Живописец, воспроизводя на полотне ваше лицо, стремится не к документальному сходству, а к выявлению вашей сути и своего отношения к вам. Так и Катаев…
Книга сделана с таким виртуозным искусством, что кажется, она и писалась без остановок, с такою же непрерывной певучестью, с какою читается. И в то же время рассказана с увлечением, с отвагой, со счастливым чувством создания еще неизвестного, какое бывает только у молодых.
1967
РЕКОМЕНДАЦИЯ: ПЕРЦОВУ ПЕТРУ ПЕТРОВИЧУ
Долго не мог я решиться напечатать этот рассказ, ибо и сам сознаю, что без живых интонаций, рассчитанных на устную речь, он поблек, онемел. Дело не только в том, ЧТО было сказано, но и КАК. Это КАК не менее важно — интонационные краски открывают далекие перспективы смысла, делают речь объемной, убедительной, многозначной. «Показать» Александра Александровича Фадеева на бумаге — «поведение» его лица, его взгляд, жест, передать его темперамент, темп его речи, дыханье, его голос и паузы я не могу. На бумаге! Но Фадеев этот рассказ слыхал. И смеялся:
— Не знаю, насколько это похоже по тембру и по манере — сам человек об этом судить не может, — говорил он. — Маршаку, например, кажется, что он у тебя не похож! И, конечно, ты в этом рассказе многое выпустил из того, что было в действительности, а кое-что, наверно, сгустил. Но если хочешь знать — характер того заседания ты схватил, в общем, верно. И я думаю, что мы тогда поступили правильно!..
Нет, решаюсь!
В конце 1942 года — это был, наверно, декабрь — в Москве, в Союзе писателей СССР, состоялось расширенное заседание секретариата правления с повесткой: «Прием в члены Союза».
Собрались в опустелом кабинете А. А. Фадеева. Богатых туркменских и узбекских ковров с вытканными изображениями Пушкина и Горького, которые украшали комнату в мирные годы, — этих ковров уже но было: их закатали в трубки и отправили далеко, в тыл. Теперь посреди кабинета стояла чугунная печка, из черных железных труб в подвешенные на бечевках жестяные коробки стекали черные капли. Окна затягивали плотные бумажные шторы. Писатели были кто в чем: военные, чином побольше — в волчьих жилетках, среднего звания — в собачьих, помладше, вроде меня — в кроличьих. «Гражданские» сидели, не раздеваясь, в зимних пальто, которые за время войны потеряли свою новомодность и имели какой-то отчасти подержанный вид. Все похудели. Но разговоры шли оживленные, настроение было приподнято-деловое.
Пока рассаживались, Фадеев просматривал и обдумывал бумаги. Окончив, предложил приступить. Лицо его приняло сосредоточенно-строгое выражение.
— Товарищи, — сказал он. — Полтора года идет Великая Отечественная война. За это время мы потеряли третью часть нашего писательского состава. Сегодня мы собрались, чтобы впервые пополнить эту жестокую убыль в наших рядах…
За время войны выросли новые кадры советской литературы — поэты, прозаики, очеркисты, которые работают в армейских и фронтовых газетах и на флотах, сражаясь не только пером, но, когда требует обстановка, бьются с оружием, не страшась смерти. Многие из них еще не члены Союза.

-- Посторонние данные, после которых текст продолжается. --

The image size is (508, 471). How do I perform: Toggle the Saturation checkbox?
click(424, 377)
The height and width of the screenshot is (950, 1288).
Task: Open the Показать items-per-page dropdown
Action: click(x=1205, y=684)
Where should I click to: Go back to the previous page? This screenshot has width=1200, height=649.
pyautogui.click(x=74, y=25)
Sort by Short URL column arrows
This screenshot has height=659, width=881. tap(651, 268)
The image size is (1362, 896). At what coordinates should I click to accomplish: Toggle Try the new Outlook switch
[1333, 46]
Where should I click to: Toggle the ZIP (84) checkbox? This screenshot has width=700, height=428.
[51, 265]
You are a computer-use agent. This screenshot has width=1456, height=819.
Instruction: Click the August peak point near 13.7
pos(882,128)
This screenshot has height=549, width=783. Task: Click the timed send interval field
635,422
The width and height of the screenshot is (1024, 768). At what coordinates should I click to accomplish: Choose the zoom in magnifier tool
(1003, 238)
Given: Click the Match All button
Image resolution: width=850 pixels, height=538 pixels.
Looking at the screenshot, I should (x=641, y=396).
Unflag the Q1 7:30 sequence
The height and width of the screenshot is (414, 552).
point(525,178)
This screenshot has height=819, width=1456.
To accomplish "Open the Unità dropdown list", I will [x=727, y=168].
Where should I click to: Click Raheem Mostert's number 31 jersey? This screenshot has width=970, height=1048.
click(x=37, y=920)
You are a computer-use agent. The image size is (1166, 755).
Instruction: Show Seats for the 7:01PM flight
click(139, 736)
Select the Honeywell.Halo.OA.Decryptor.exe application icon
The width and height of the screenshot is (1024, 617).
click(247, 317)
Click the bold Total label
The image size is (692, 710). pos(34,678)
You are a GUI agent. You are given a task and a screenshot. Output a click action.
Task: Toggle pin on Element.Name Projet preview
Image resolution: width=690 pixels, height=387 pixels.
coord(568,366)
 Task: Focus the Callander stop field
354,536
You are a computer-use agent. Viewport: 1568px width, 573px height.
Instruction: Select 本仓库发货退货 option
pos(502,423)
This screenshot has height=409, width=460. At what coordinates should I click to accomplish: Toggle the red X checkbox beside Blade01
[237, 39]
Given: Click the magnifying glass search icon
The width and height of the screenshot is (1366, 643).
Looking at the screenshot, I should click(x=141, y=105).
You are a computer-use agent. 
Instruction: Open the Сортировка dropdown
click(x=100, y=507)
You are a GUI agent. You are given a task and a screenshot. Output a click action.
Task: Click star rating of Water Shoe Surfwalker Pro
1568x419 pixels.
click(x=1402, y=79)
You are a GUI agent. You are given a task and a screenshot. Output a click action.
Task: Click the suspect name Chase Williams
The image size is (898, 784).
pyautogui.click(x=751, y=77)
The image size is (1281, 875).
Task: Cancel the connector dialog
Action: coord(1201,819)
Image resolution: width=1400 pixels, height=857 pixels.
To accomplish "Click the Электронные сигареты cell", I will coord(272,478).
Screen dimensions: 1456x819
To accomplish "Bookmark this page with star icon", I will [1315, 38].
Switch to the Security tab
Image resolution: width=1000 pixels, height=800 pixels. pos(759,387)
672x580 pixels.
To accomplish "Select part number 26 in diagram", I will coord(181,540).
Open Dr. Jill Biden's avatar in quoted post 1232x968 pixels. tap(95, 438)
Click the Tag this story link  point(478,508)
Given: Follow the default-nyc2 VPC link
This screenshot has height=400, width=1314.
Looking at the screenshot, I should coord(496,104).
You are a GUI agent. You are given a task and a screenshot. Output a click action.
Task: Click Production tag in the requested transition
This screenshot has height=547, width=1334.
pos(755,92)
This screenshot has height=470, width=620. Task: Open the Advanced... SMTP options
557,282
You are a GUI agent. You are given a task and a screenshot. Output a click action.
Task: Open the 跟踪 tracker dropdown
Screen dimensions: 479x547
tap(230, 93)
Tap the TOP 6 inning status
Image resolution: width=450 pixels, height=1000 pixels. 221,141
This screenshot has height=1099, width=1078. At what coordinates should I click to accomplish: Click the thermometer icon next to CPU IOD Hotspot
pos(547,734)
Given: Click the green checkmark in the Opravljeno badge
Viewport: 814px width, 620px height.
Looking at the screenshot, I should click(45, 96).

Я думаю, что сегодня мы единодушно обсудим эти кандидатуры. Но тут есть несколько анкет писателей старшего поколения — не членов Союза, которые не воюют на фронте, но нужны нашей литературе. Поэтому, если нет возражений, я предлагаю разобрать эти заявления вначале… Анкета Бориса Глебовича Успенского, которого я лично рекомендовал бы принять в члены Союза. Это сын замечательного писателя-демократа Глеба Успенского, глубокий знаток творчества своего отца…
Асеев Николай Николаевич тенорово воскликнул:
— Саша, а что он написал сам?
— Коля, — отвечал Фадеев, и в интонации его был слышен упрек. — Ты же сам знаешь, что он ничего не написал. Но дело в том, что мы до войны не успели издать полное собрание сочинений и писем Глеба Успенского, у него чрезвычайно тяжелый почерк, и многие его сочинения содержат зашифрованный смысл, который способен понять только тот, кто был свидетелем создания этих вещей. Если мы потеряем Бориса Глебовича, мы не сможем после войны по-настоящему издать произведения его отца. Поэтому, Коля, сегодня принять в Союз писателей сына Успенского — это в известной мере все равно, что принять самого Глеба Успенского.